How ethnicity recording differs across health data sources and the impact on analysis
With growing concerns about the mortality outcomes for different ethnic groups during the COVID-19 pandemic, researchers worked quickly to understand the impact of the virus using the best data available to them. However, ethnicity information is collected in different ways across the health sector. Researchers do not all have access to the same data sources, which can lead to differences in estimates. Here Rose Drummond provides an update on work being undertaken with Wellcome and the Race Equality Foundation to provide clarity around estimates for England.
There is an urgent need to improve the evidence base around ethnicity and health as we set out in our blog last year. This is to ensure current estimates of health and ethnicity are as reliable as possible and due to the need to greater monitor and identify potential differences between subgroups of the population to better tailor services and policies to these groups. This has been no more apparent than during the COVID-19 pandemic, where ethnicity was found to be a risk factor for increased mortality.
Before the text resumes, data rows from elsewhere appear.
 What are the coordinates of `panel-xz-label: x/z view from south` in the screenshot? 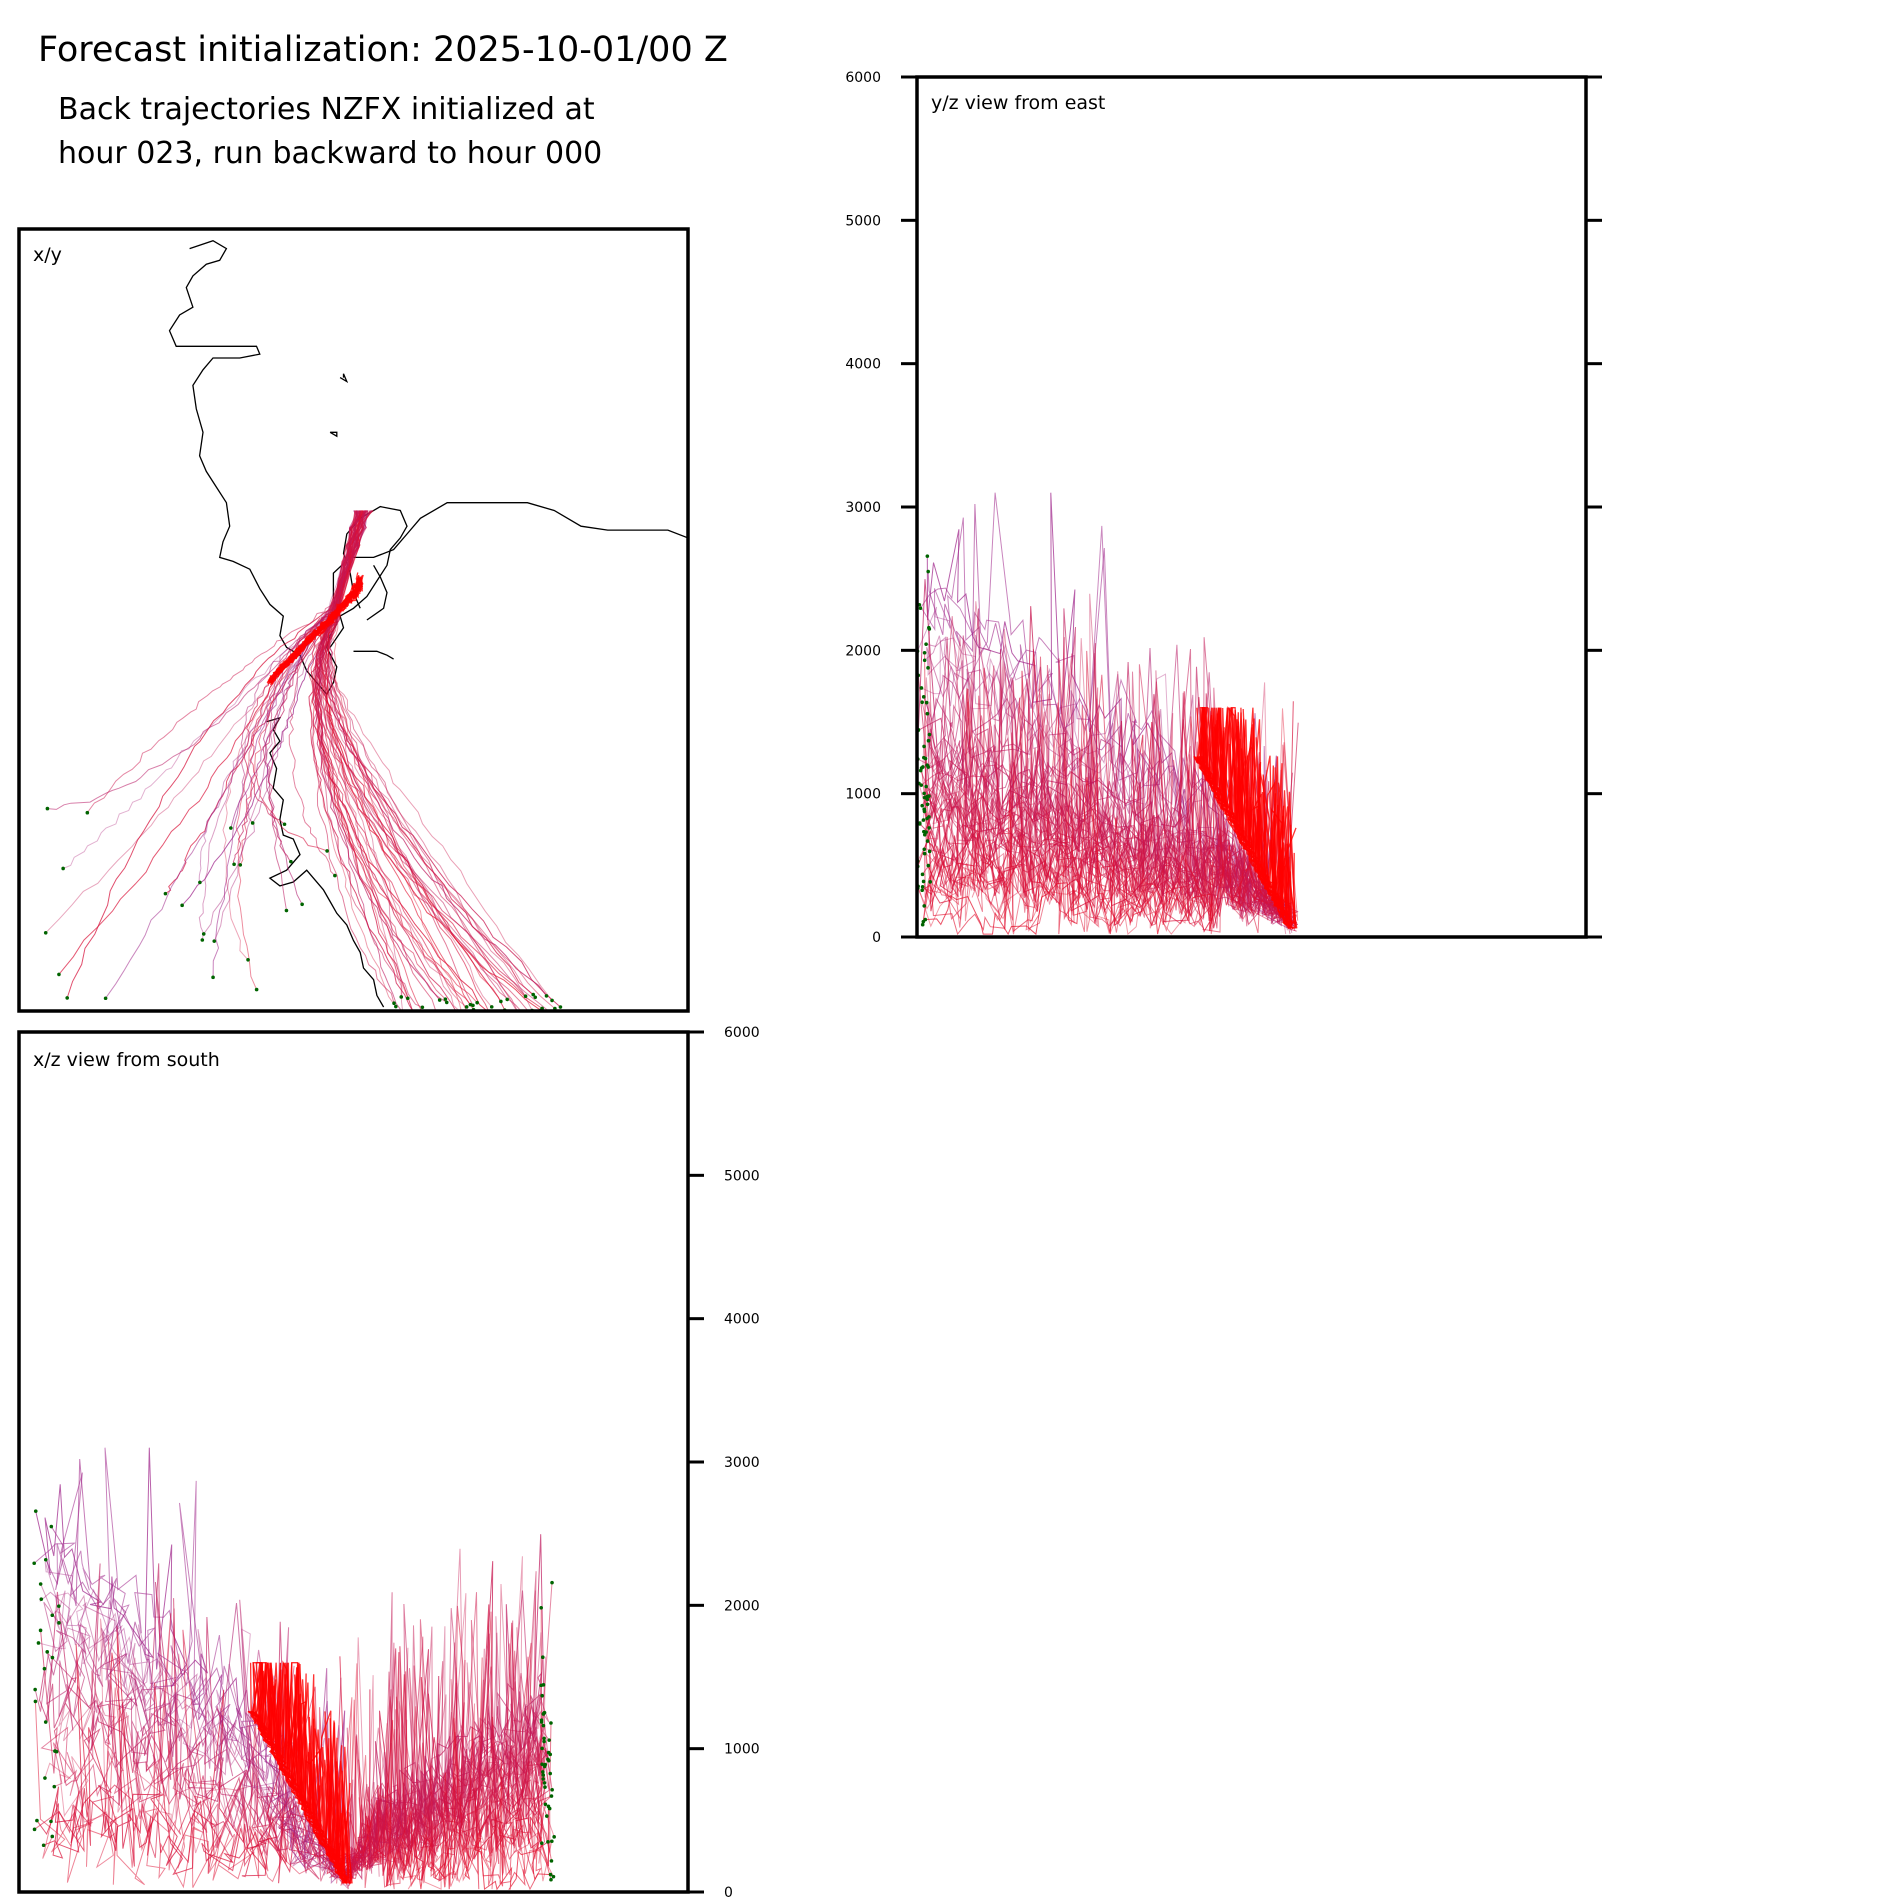 It's located at (126, 1060).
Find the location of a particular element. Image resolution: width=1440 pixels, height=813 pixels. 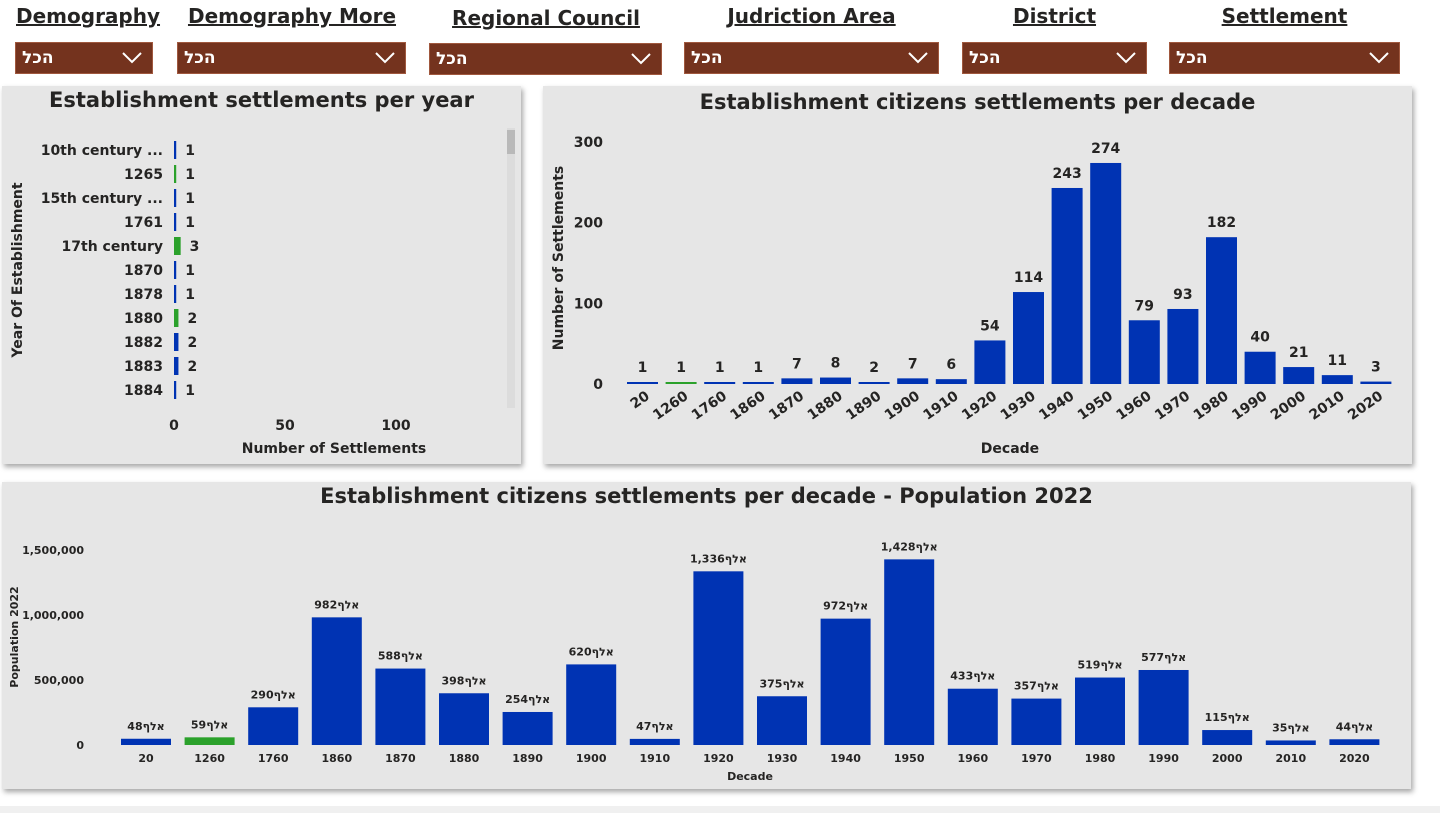

judriction-area-slicer: הכל is located at coordinates (812, 58).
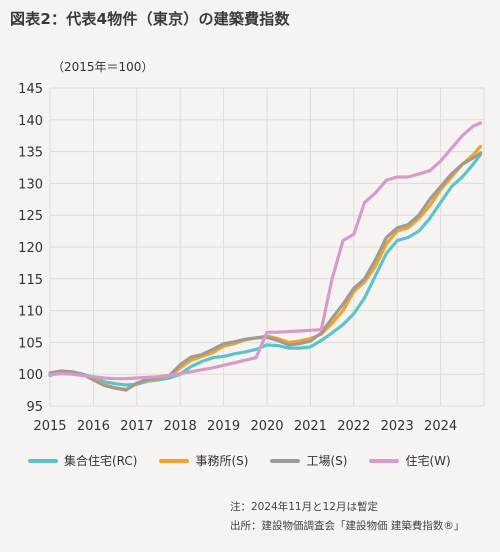 This screenshot has height=552, width=500. What do you see at coordinates (30, 376) in the screenshot?
I see `y-tick-label: 100` at bounding box center [30, 376].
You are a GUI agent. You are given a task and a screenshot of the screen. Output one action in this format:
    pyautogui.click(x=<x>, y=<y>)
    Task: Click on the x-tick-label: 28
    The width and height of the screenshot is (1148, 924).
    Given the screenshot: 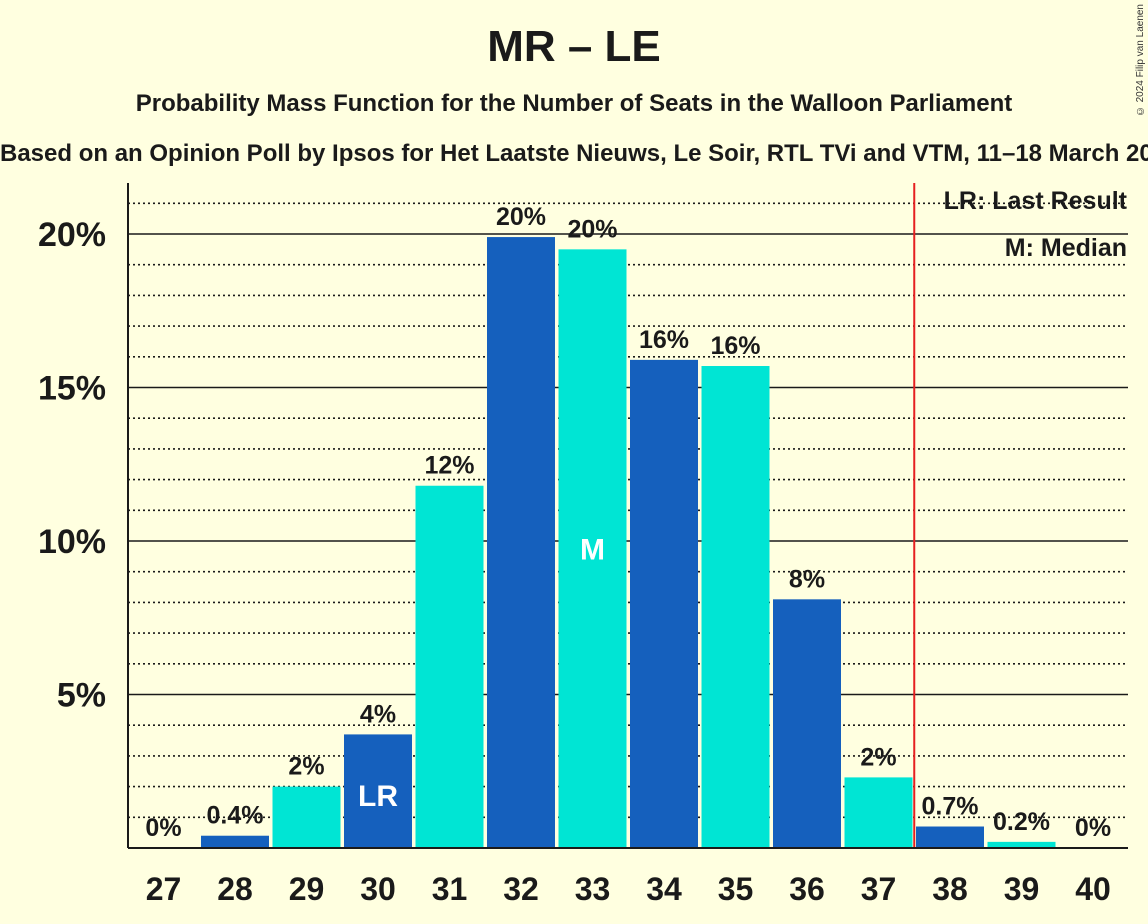 What is the action you would take?
    pyautogui.click(x=235, y=889)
However, despite this, there have been problems identified with the accuracy and completeness of the recording of ethnicity. Currently, there is no single source of ethnicity data available to all analysts, and the different sources that are available are not always consistent.
Often, one individual can be recorded as a differing ethnic group between different health related data sets. As well as this, some sources have lots of missing data, or higher than expected proportions of people coded as ‘Other’. It is important to understand the consistency and completeness of ethnicity data sets, as this informs how the data should be analysed and what the data can be used for.
Lesson learning from the COVID-19 pandemic has highlighted ethnicity data gaps as a key area for the health statistics system to focus on. As part of a wider research collaboration funded by the Wellcome Trust and in partnership with Race Equality Foundation, the ONS has worked to improve understanding of the quality of ethnicity data in key NHS sources, publishing two pieces of analysis which help assess where there is bias in the data and why there might be bias.
Where the differences lie
Our quantitative analysis undertakes person-level comparisons of ethnicity information recorded in key health data sources, such as GP records and Hospital Episodes Statistics (HES), compared to ethnicity information from the 2011 Census. The census is widely regarded as the most robust ethnicity data source covering the whole population as we are confident it is self-reported. It shows the following across all data sources:
- The White British category consistently reported the highest level of agreement with Census 2011; of those recorded as White British in the health admin data sources, more than 96% reported the same ethnicity in census.
- Bangladeshi, Pakistani, Chinese and Indian categories also reported high levels of agreement (greater than 80%) with census for all health admin data sources.
- Across all three health administrative data sources, agreement was lower for all Mixed ethnic groups (less than 67%) and “other” ethnic groups , including Other Asian (less than 60%), Other White (less than 55%), Other Mixed (less than 21%), Other Black (less than 16%) and Any Other ethnic group (less than 15%)
- Overall agreement rates based on the subset of GP data available for analysis were similar for GP and hospital data, though there is some variation between ethnic groups.
The data collection process
Our desk review provides some insight into the process of collecting ethnicity data in healthcare settings and why these differences in ethnicity data might occur.
Staff have a role in collecting data from patients, and as you may expect, human behaviour can vary across settings and influence quality. It was reported that staff inputting responses provided by patients at GP surgeries created opportunities for bias through subjective interpretation of ethnicity. There was also evidence of ethnicity being conflated with country of birth.
We also found that individual hospitals and GP surgeries may use more detailed ethnicity categories for data collection than the standardised categories specified by NHS Digital and used for national-level analyses. This has several potential implications for data quality. For example, variations in how the ethnicity response options are presented between and across healthcare settings could conceivably affect an individual’s response. Furthermore, mapping bespoke ethnicity categories to the harmonised categories was considered complex, particularly if the categories on the data collection form do not match the IT system. If staff are unsure of how to map bespoke categories to high level ethnic groups, data quality could be impacted.
In addition, we found that quality checks focused on completeness; checking accuracy was considered difficult because it requires verification of ethnicity by individual patients.
It was noted hospitals are a more challenging environment in which to collect ethnicity data, as providing medical care to those who need it must take priority over other tasks such as ethnicity data collection. Perhaps, unsurprisingly, this was more pronounced in emergency departments compared to other departments.
Next steps
Our analysis so far describes the extent to which ethnicity recording in different health admin data sources differs, and explores reasons for why that might be. Future work will look at solutions and methods analysts can use to produce more reliable estimates despite the differences between sources. We’ll be keeping our users updated on our next steps as the work progresses.